Retrieve every line from the records in which the word "range" occurs.

Stored records
········

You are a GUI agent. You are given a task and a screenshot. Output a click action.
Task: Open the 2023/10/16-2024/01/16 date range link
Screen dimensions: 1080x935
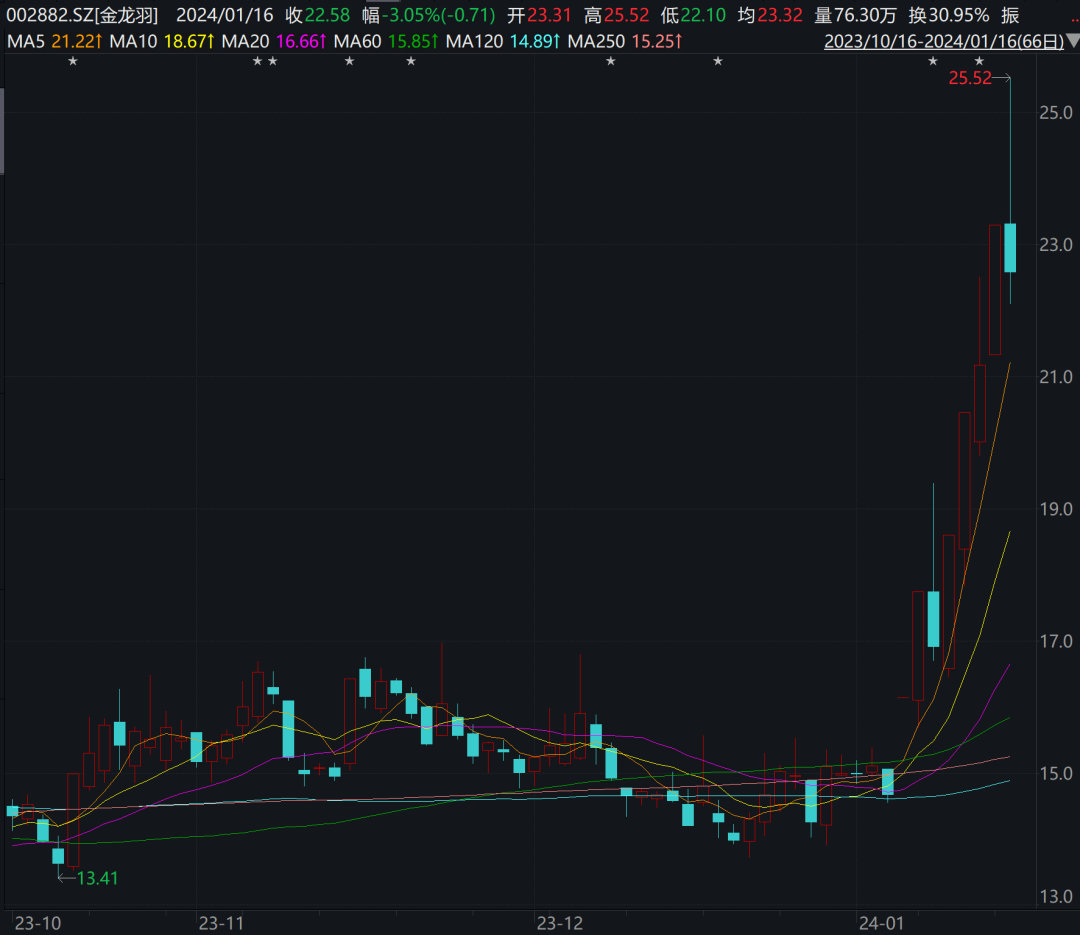[x=941, y=42]
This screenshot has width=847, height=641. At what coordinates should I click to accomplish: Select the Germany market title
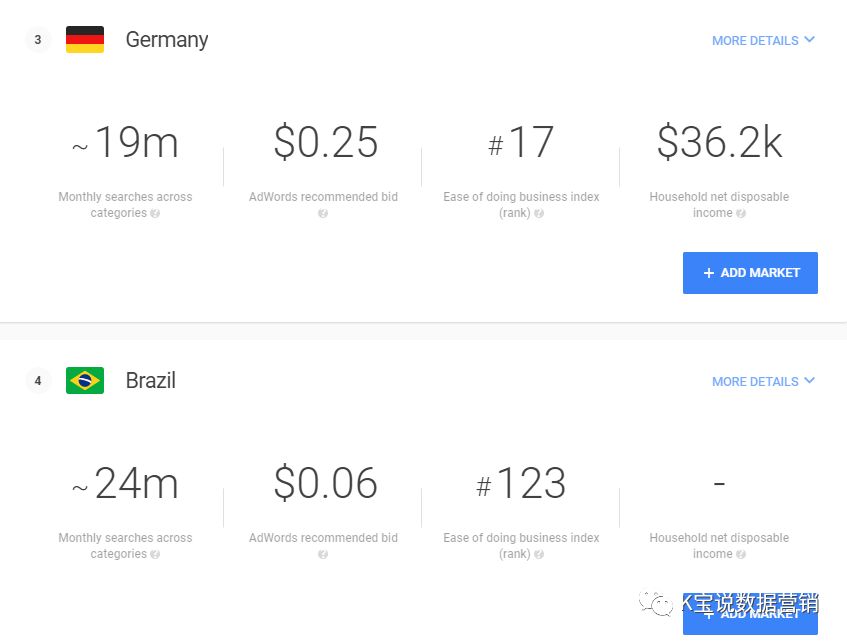(167, 40)
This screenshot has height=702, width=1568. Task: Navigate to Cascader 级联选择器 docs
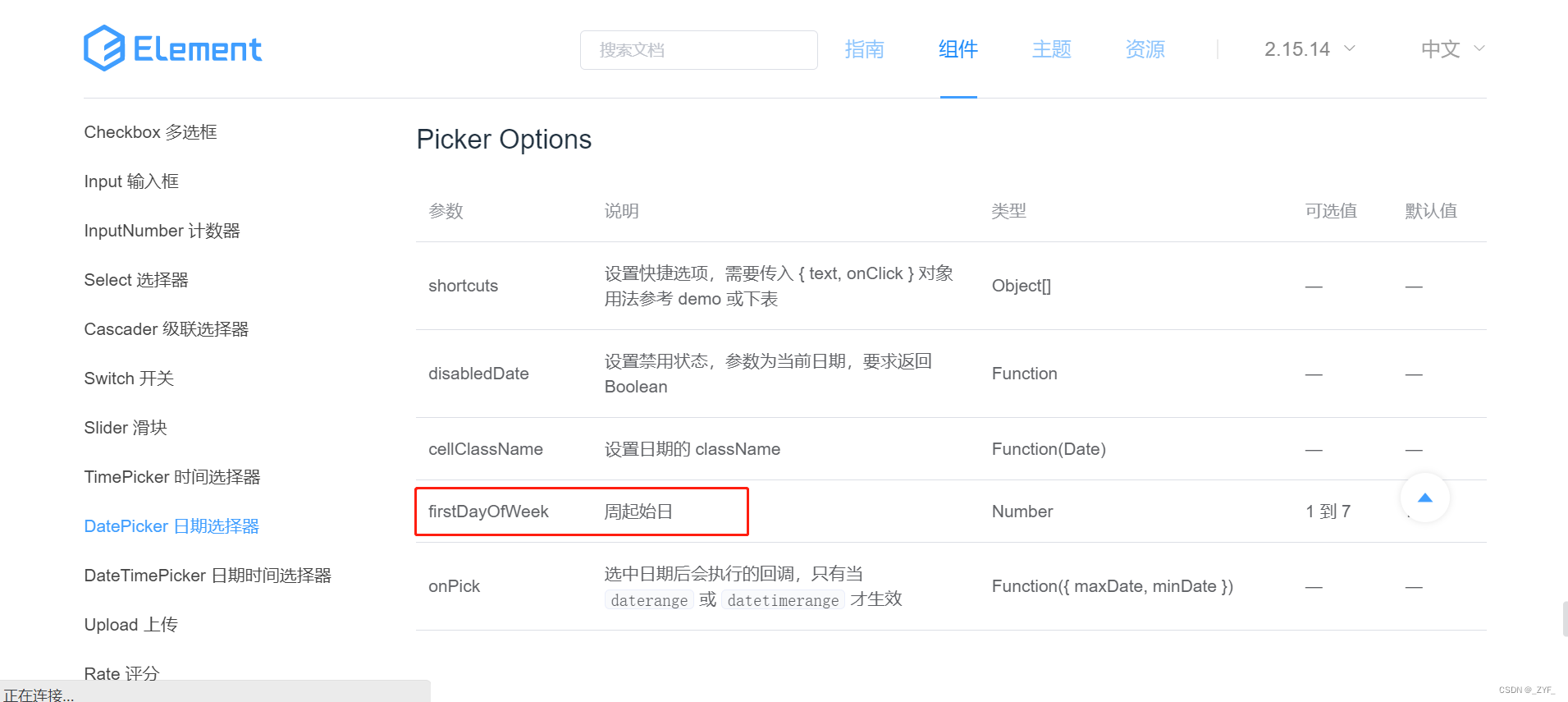point(165,328)
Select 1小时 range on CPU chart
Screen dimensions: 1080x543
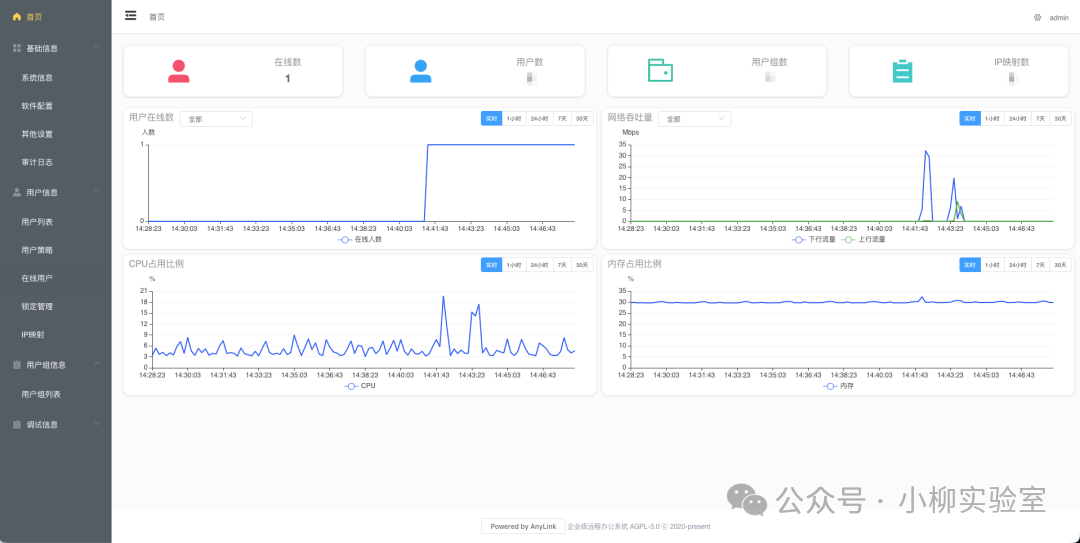point(514,265)
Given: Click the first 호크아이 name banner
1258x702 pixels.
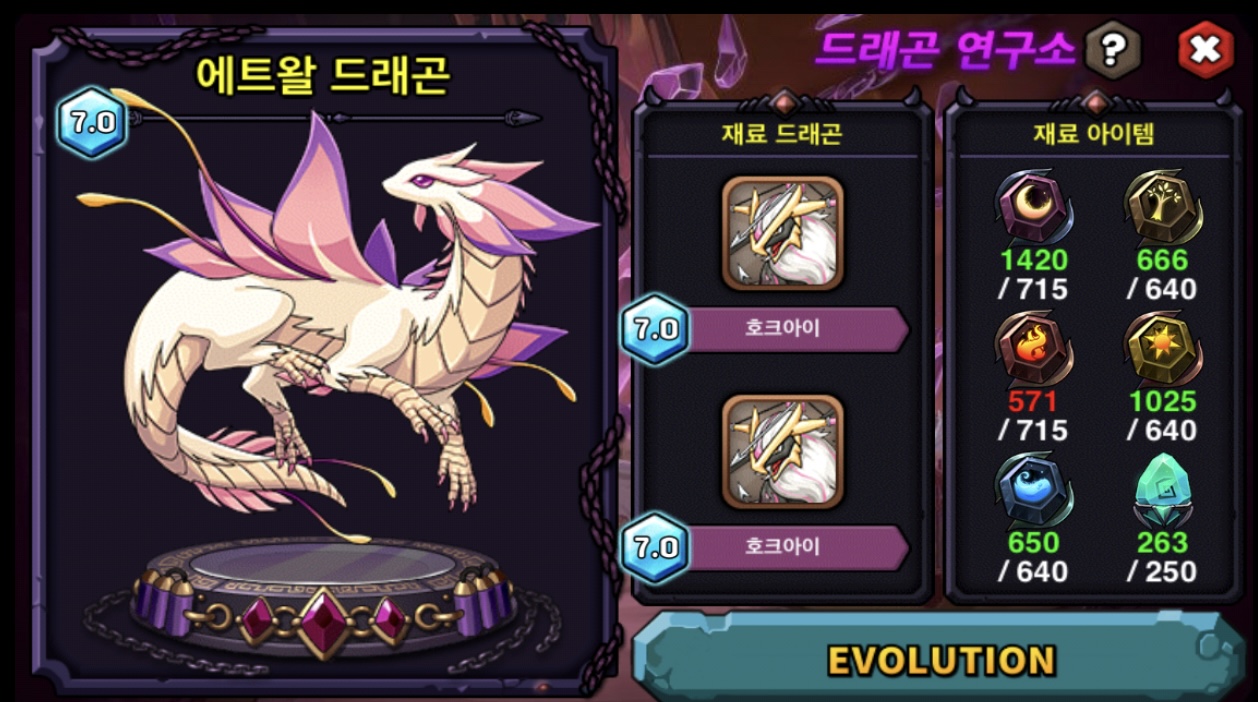Looking at the screenshot, I should point(799,329).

········

■ Completed task:
Task: Open the 2023/10/16-2024/01/16 date range link
Select 1小时 range on CPU chart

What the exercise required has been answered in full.